6. The method for formulating a time-of-use electricity price according to claim 1, wherein the step 6 specifically comprises:
the wind power scene obtained in step 6.1 and step 3 is expected to be:
Figure FDA0002471832680000034
in the above equation, theta represents a certain possible wind power scenario,
Figure FDA0002471832680000035
for each scene probability value, PwindFor wind power output power, thetawIs a wind power scene set;
step 6.2, executing an equivalent net load expression before peak-valley electricity price as follows:
Figure FDA0002471832680000036
in the above equation, q (t) is the user load.

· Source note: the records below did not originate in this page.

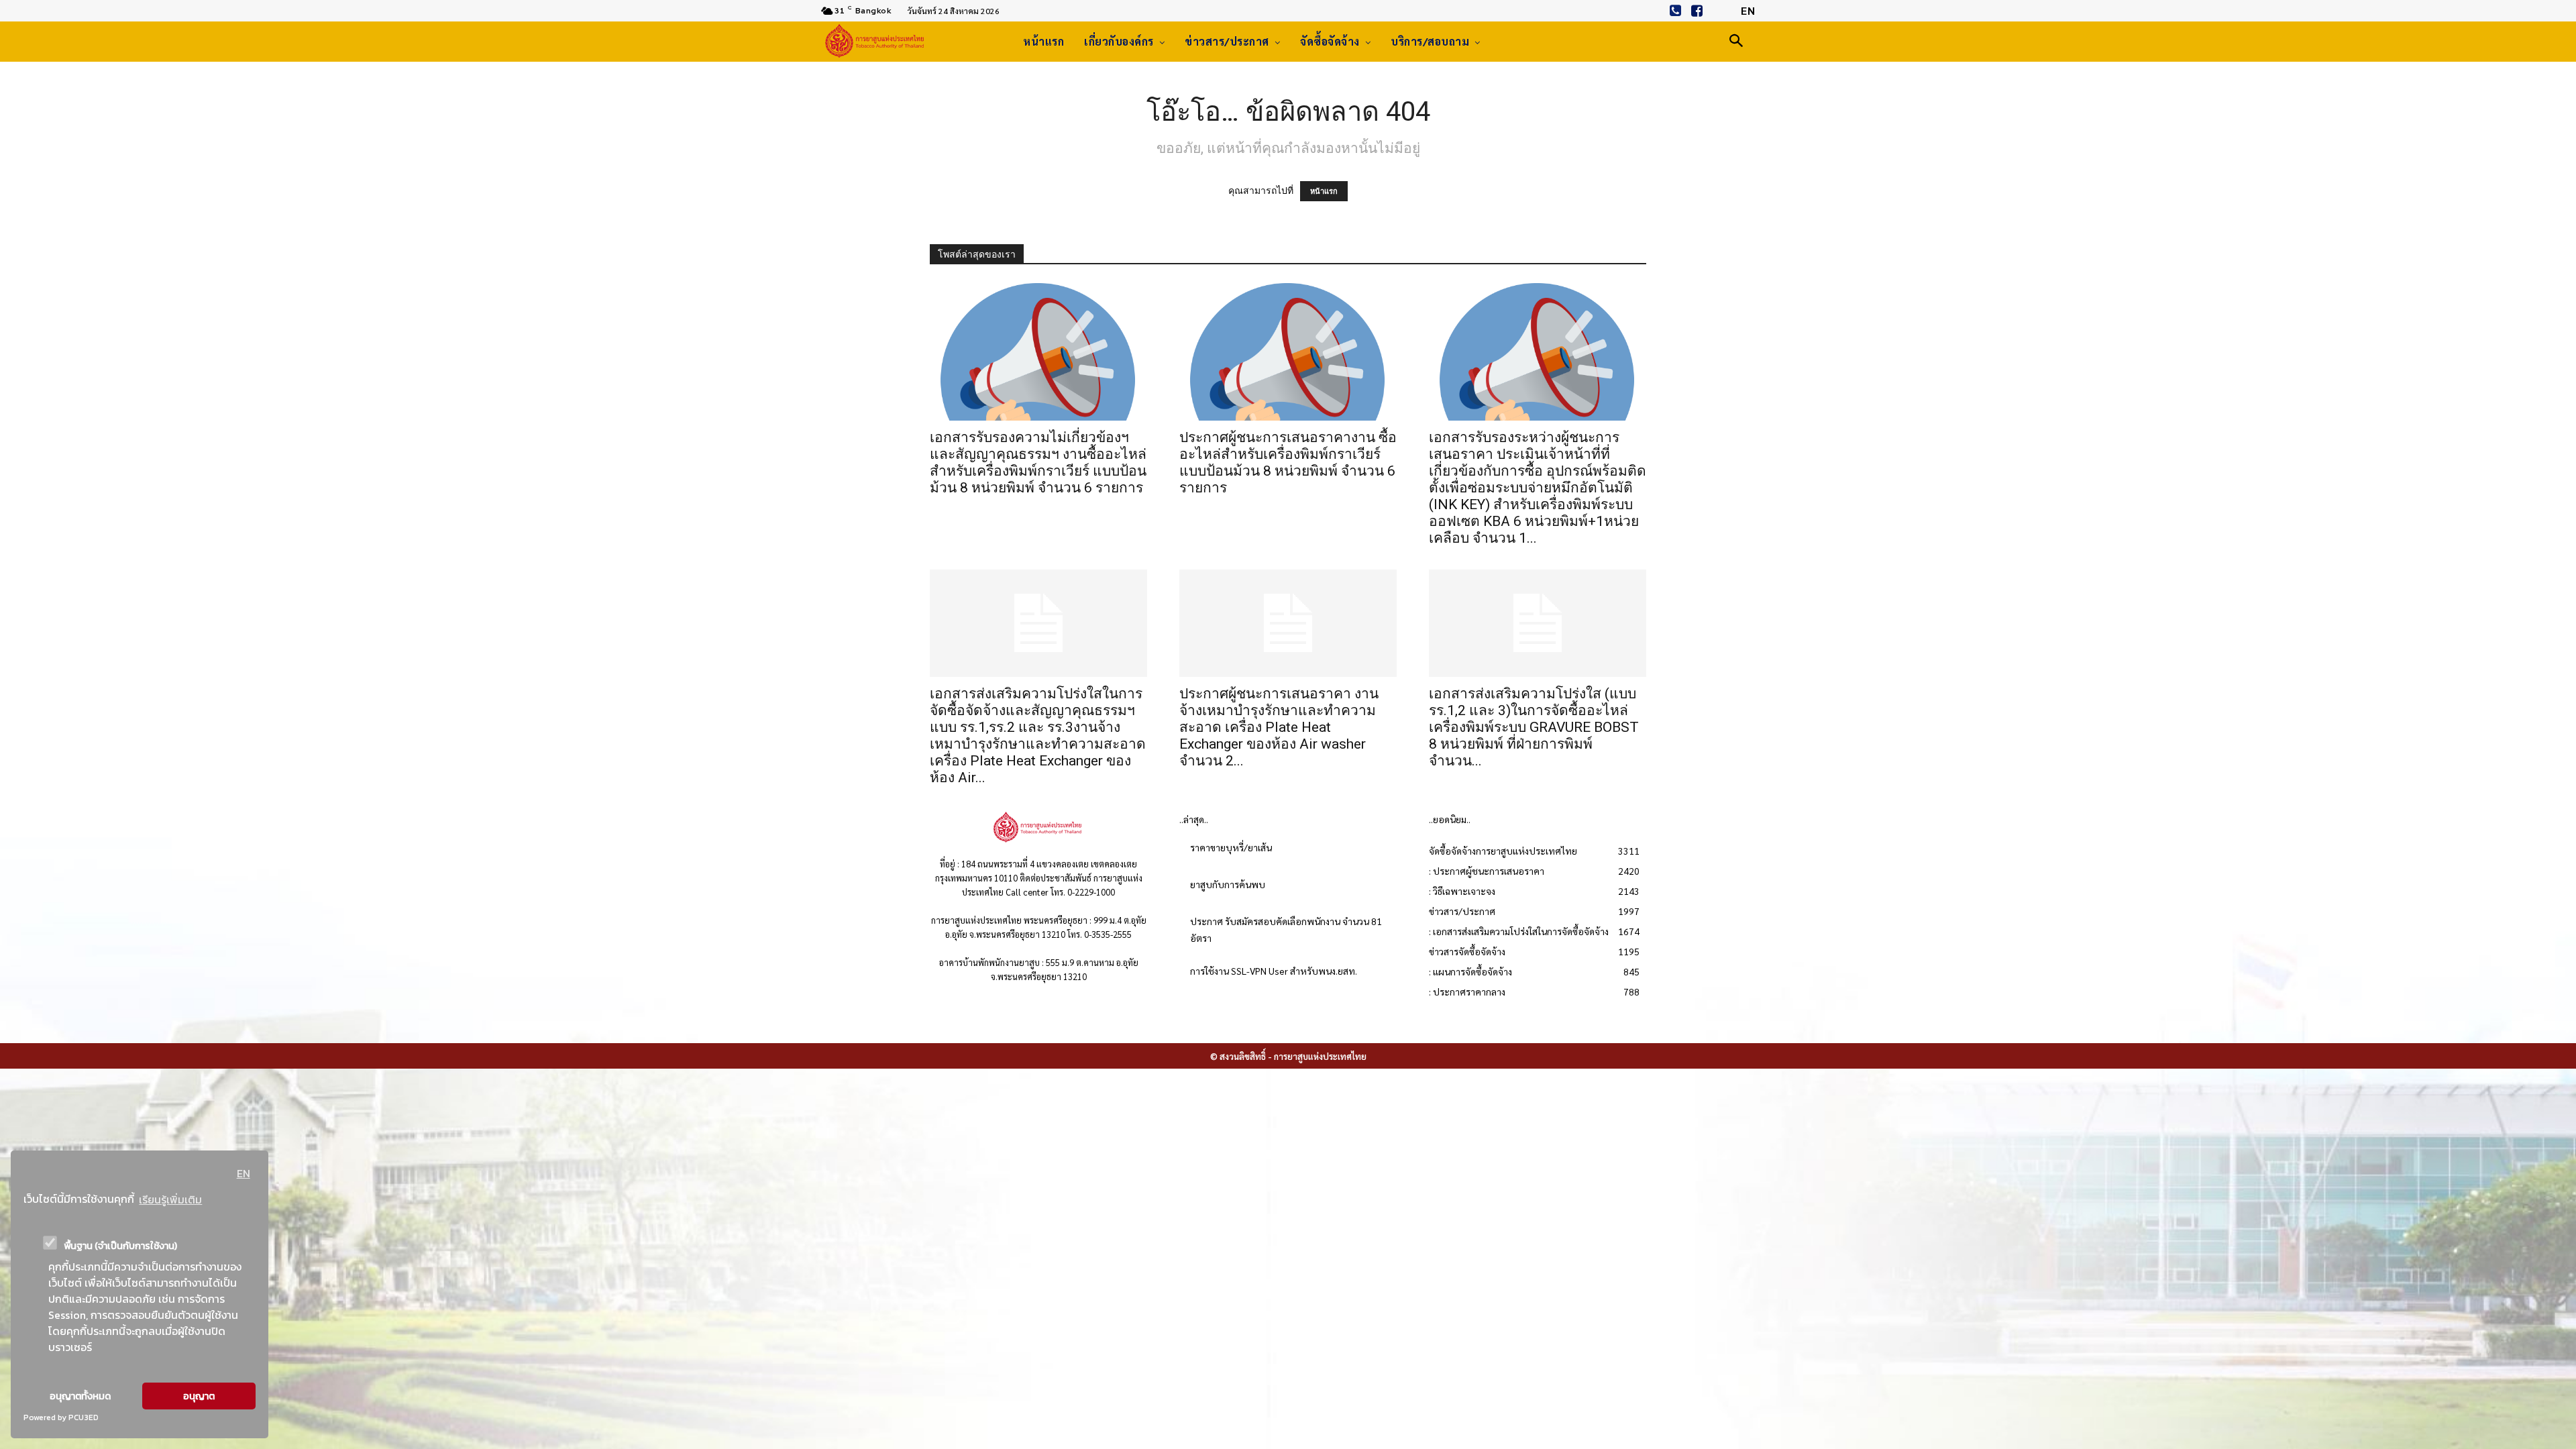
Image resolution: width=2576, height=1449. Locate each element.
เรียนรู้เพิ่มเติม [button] (170, 1199)
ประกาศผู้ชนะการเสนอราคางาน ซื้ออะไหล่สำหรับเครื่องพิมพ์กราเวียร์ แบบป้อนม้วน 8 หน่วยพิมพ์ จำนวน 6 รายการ (1288, 462)
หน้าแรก (1324, 191)
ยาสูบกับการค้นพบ (1227, 884)
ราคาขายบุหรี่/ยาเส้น (1231, 847)
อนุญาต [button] (199, 1396)
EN (243, 1173)
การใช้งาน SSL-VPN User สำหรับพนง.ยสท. (1273, 971)
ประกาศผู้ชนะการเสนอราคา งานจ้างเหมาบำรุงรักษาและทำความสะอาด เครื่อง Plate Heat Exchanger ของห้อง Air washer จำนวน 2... (1279, 727)
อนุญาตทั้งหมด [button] (80, 1396)
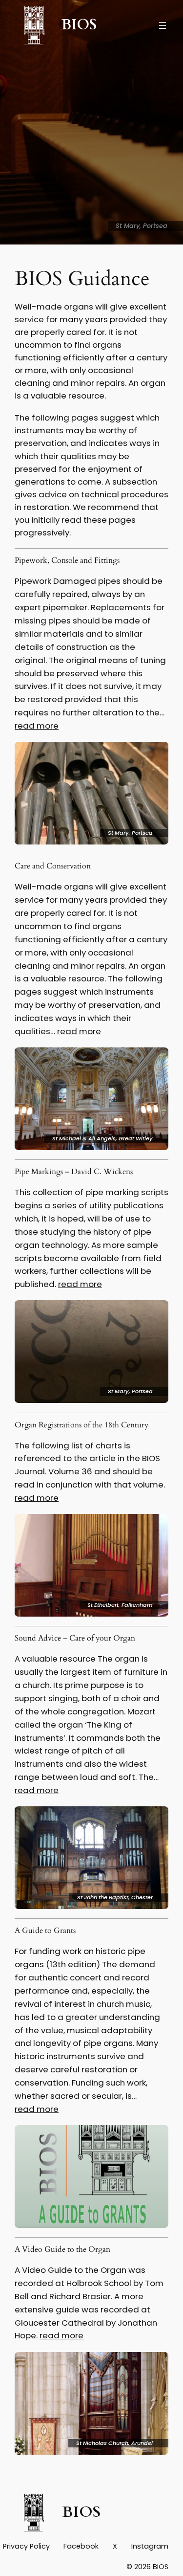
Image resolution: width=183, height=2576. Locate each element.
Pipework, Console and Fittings (67, 560)
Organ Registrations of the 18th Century (81, 1425)
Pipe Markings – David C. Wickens (74, 1172)
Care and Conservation (53, 866)
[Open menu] (162, 25)
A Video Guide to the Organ (62, 2249)
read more (37, 726)
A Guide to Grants (45, 1931)
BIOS (79, 25)
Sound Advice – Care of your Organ (75, 1638)
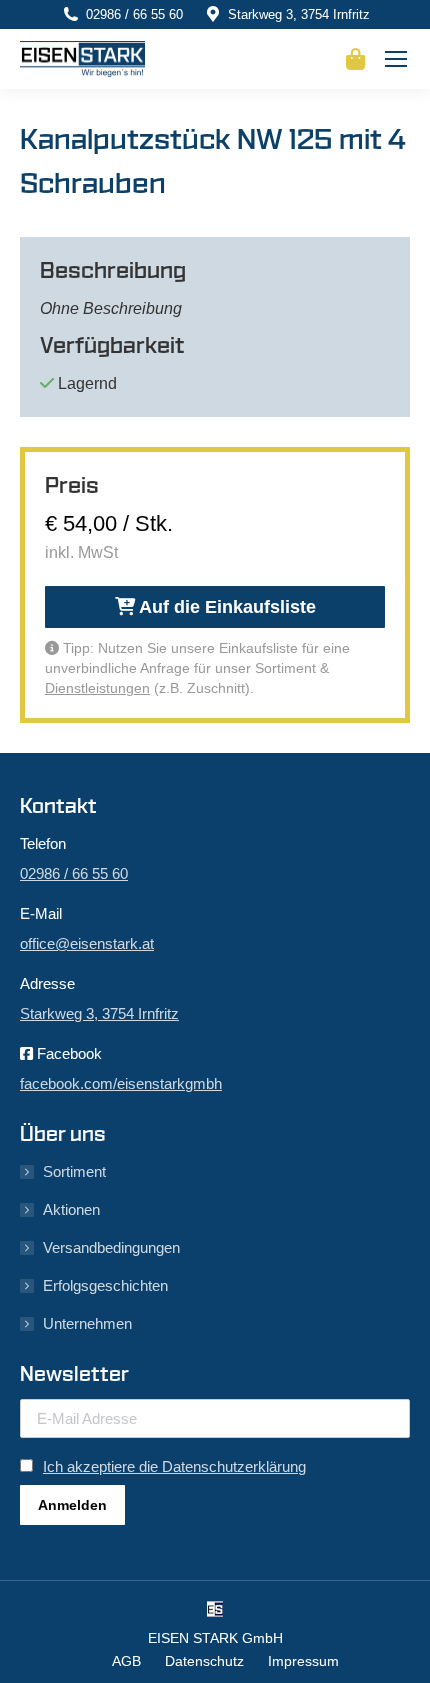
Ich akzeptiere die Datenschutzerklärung (174, 1466)
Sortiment (74, 1171)
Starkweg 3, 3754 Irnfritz (299, 14)
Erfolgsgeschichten (105, 1285)
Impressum (303, 1661)
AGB (126, 1661)
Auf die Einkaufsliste (225, 607)
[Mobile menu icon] (396, 59)
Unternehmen (87, 1323)
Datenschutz (204, 1661)
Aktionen (71, 1209)
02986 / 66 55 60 (134, 14)
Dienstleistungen (97, 688)
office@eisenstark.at (87, 943)
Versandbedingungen (111, 1247)
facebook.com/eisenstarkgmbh (121, 1083)
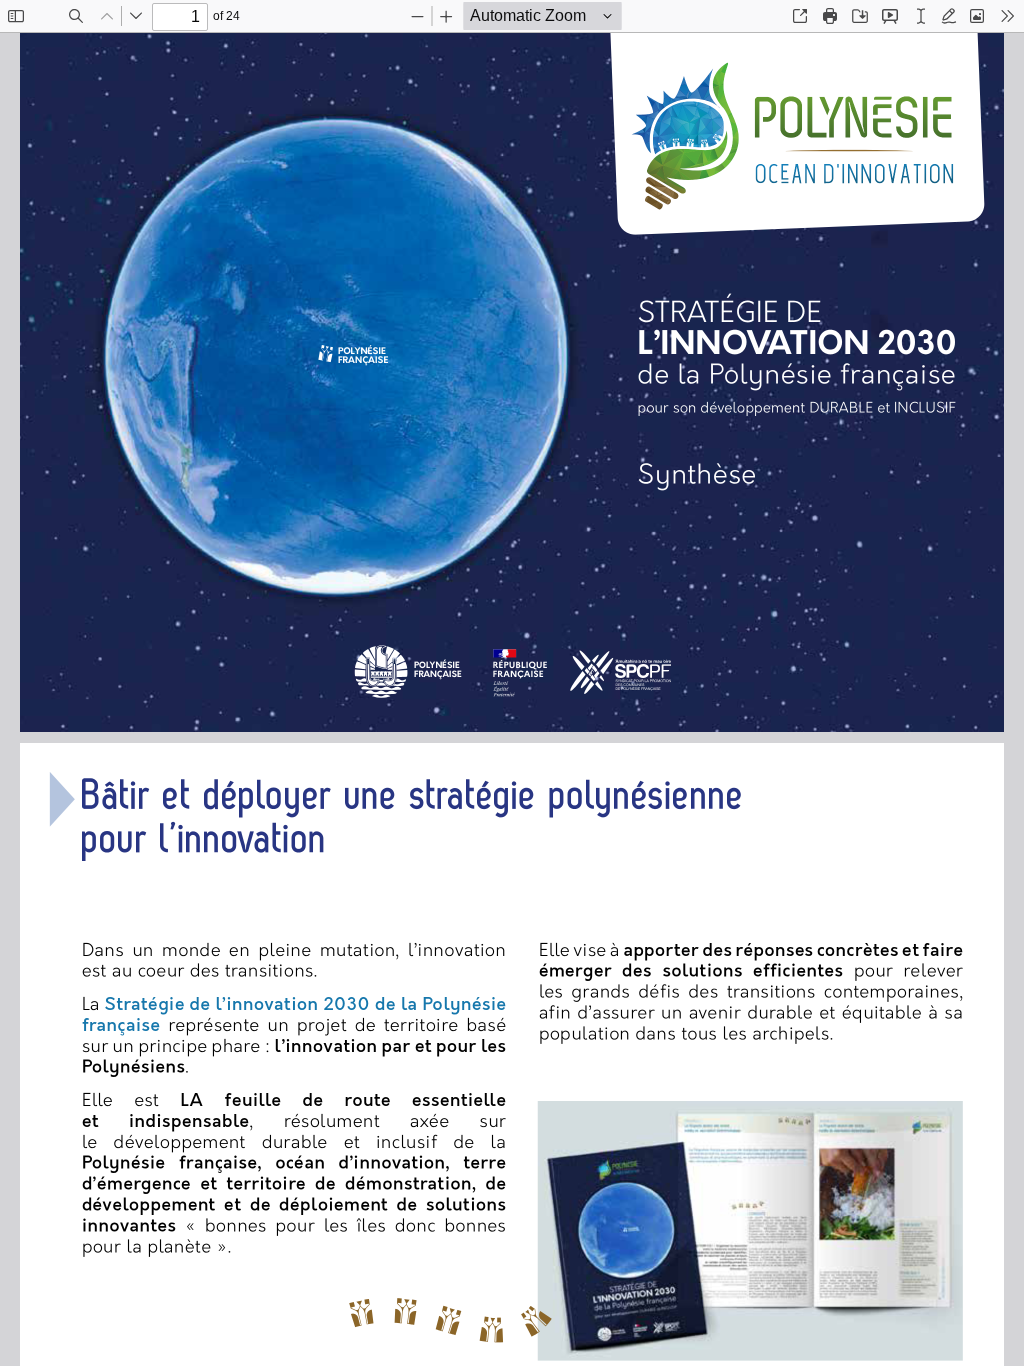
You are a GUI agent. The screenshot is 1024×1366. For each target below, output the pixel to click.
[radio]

7. The method for formulating a time-of-use electricity price according to claim 1, wherein the step 7 specifically includes:
step 7.1, constructing an objective function according to the equivalent net load:
the target function 1, the minimum equivalent net load difference of the system in the peak and valley period after the peak-valley electricity price is implemented:
min C=min[max L(t)-min L(t)](16);
in the above formula, l (t) is the system equivalent payload after peak-to-valley electricity prices are implemented;
objective function 2, minimum user electricity dissatisfaction:
Figure FDA0002471832680000041
in the above formula, the first and second carbon atoms are,
Figure FDA0002471832680000042
representing the change rate of the electricity consumption of the user in the t period;
and 7.2, calculating the load transfer rate, and fitting according to historical data to obtain a user response curve:
Figure FDA0002471832680000043
in the above formula,. DELTA.pabIs the difference in electricity prices of the time period a and the time period b, habSaturation region threshold for electricity price difference,/abDead zone threshold for electrovalence difference, KabIs the slope of the linear region, λ, during load transfermaxThe maximum load transfer rate;
the load transfer rate lambda from the peak period of the equivalent net load to the ordinary period can be obtained by the same methodfpLoad transfer rate lambda from peak period to valley period of equivalent net loadfgLoad transfer rate lambda from flat period to valley period of equivalent net loadpgThe load of each period after the time-of-use electricity price is executed is thus obtained as:
Figure FDA0002471832680000044
in the above formula, Tf、Tp、TgRespectively represent three periods of peak-to-valley, Lk0,LkLoads before and after the time-of-use electricity price are executed;
Figure FDA0002471832680000045
the equivalent net load average value of each time interval before the time-of-use electricity price is executed;
and 7.3, constructing constraint conditions:
constraint 1, time constraint:
T=Tf+Tp+Tg=24 (20);
constraint 2, load constraint:
L=Lf+Lp+Lg(21);
constraint condition 3, the expenditure of the user electricity rate after the implementation of the time-of-use electricity rate is less than or equal to the expenditure cost before the implementation of the time-of-use electricity rate:
Figure FDA0002471832680000051
Figure FDA0002471832680000052
U0≥UTOU(24);
constraint condition 4, limiting the peak-to-valley electrovalence ratio after implementation of time-of-use electrovalence:
Figure FDA0002471832680000053
in the above formula, k1And k2Is a constant that limits the peak-to-valley electrovalence ratio.